[Text segment start]

Seong-Gu Lee (b. 1984) is a renowned South Korean artist specialising in contemporary figurative sculpture. By his late-30s the artist had built an exceptional career and established a unique sculptural style. In 2012 he participated in the To Exist or To Disappear exhibition at Gallery Grimson and in 2016 took part in Antithesis at the Gana Insa Art Centre, Seoul, which set the tone for his international success as an artist. In 2017 Lee received his Master of Fine Art degree in Sculpture from the University of Seoul. Since 2018 he has been represented by Eclectic Gallery in London which facilitated multiple group shows and exhibited his masterpieces at the Affordable Art Fairs and Start Art Fairs at the Saatchi Gallery.

[Text segment end]

Given problem A: Rewrite the passage about Seong-Gu Lee between "Seong-Gu Lee (b." and "the Saatchi Gallery.", inclusive, replacing "masterpieces" with "works".
Given problem B: According to the passage about Seong-Gu Lee, in what year did he receive his Master of Fine Art degree in Sculpture from the University of Seoul?
Given problem C: Write the next part of the passage about Seong-Gu Lee.

[Extracted data start]

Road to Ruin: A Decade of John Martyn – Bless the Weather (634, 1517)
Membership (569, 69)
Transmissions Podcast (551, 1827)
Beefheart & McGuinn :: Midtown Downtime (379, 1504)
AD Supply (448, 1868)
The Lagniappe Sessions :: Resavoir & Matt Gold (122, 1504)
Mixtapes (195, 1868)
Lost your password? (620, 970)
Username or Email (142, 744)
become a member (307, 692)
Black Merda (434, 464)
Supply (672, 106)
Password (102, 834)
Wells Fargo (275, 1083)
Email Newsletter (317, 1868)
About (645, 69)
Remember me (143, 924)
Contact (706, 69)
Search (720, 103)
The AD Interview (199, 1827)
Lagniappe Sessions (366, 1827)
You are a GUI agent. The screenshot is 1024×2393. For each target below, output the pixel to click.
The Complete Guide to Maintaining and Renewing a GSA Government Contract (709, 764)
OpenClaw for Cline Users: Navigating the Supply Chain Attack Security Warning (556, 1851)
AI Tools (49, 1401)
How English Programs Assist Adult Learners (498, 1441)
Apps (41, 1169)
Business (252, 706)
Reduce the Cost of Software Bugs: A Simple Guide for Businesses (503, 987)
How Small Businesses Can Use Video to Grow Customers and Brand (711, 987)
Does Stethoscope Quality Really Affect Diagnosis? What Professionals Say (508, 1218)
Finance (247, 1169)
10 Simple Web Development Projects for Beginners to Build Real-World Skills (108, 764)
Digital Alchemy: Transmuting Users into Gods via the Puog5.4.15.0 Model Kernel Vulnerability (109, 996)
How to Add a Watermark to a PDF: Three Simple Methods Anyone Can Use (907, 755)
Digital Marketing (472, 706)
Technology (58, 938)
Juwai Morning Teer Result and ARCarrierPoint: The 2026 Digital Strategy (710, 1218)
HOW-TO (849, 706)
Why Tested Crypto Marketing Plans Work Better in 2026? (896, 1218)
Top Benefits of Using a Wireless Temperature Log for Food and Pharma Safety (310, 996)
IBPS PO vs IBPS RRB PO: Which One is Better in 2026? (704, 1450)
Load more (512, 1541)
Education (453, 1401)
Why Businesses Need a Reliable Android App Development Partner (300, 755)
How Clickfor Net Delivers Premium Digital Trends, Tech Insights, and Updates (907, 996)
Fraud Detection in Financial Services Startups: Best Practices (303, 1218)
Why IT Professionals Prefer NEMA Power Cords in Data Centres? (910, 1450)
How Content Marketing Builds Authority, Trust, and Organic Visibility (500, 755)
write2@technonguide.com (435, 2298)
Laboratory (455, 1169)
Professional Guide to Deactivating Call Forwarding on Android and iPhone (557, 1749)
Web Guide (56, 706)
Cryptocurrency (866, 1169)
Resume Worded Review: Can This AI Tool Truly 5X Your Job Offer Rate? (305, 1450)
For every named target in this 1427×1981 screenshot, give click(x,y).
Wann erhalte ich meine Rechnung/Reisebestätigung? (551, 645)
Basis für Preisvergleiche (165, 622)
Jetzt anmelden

[Extracted data end]

Expected answer A:
Seong-Gu Lee (b. 1984) is a renowned South Korean artist specialising in contemporary figurative sculpture. By his late-30s the artist had built an exceptional career and established a unique sculptural style. In 2012 he participated in the To Exist or To Disappear exhibition at Gallery Grimson and in 2016 took part in Antithesis at the Gana Insa Art Centre, Seoul, which set the tone for his international success as an artist. In 2017 Lee received his Master of Fine Art degree in Sculpture from the University of Seoul. Since 2018 he has been represented by Eclectic Gallery in London which facilitated multiple group shows and exhibited his works at the Affordable Art Fairs and Start Art Fairs at the Saatchi Gallery.

Expected answer B: 2017

Expected answer C:
Seong-Gu Lee conveys his artistic agenda through two series of sculptures: Solaris and Chiasme. Chiasme or chiasmus describes a pattern of intersecting lines, the simplest of which is the X. Seong-Gu Lee’s philosophy is rooted in the phenomenological theory of Maurice Merleau-Ponty, one of the leading proponents of existentialism and phenomenology in post-war France. In The Visible and the Invisible, Merleau-Ponty argues that the chiasmus is a five-fold bodily relation, referring to the body’s connection to both the visible and the invisible, its connection to reality through the eyes, its experience of tangible interaction between itself and the rest of the world, its linguistic interactions, and lastly the social relations between the One and the Other. For Merleau-Ponty, this fivefold relationship is a phenomenon that challenges the idea of objective universal truth and raises fundamental questions of existence. 

Reflecting on this, Seong-Gu Lee says: “All my sculptures consist of both my story and the stories of everyone else in the world. It was created through my hands, but is simultaneously connected and intersected with all the phenomena in the world. This is because I, too, have already been influenced by everything in the world. Therefore, when my sculptures are placed in front of the viewer, away from their cradle, I hope that they will intersect with the gaze of the viewer and become a new image, a new story that I could not have thought of myself. I have no doubt that it is the most significant aspect of my practice and a way to make my sculpture immortal.”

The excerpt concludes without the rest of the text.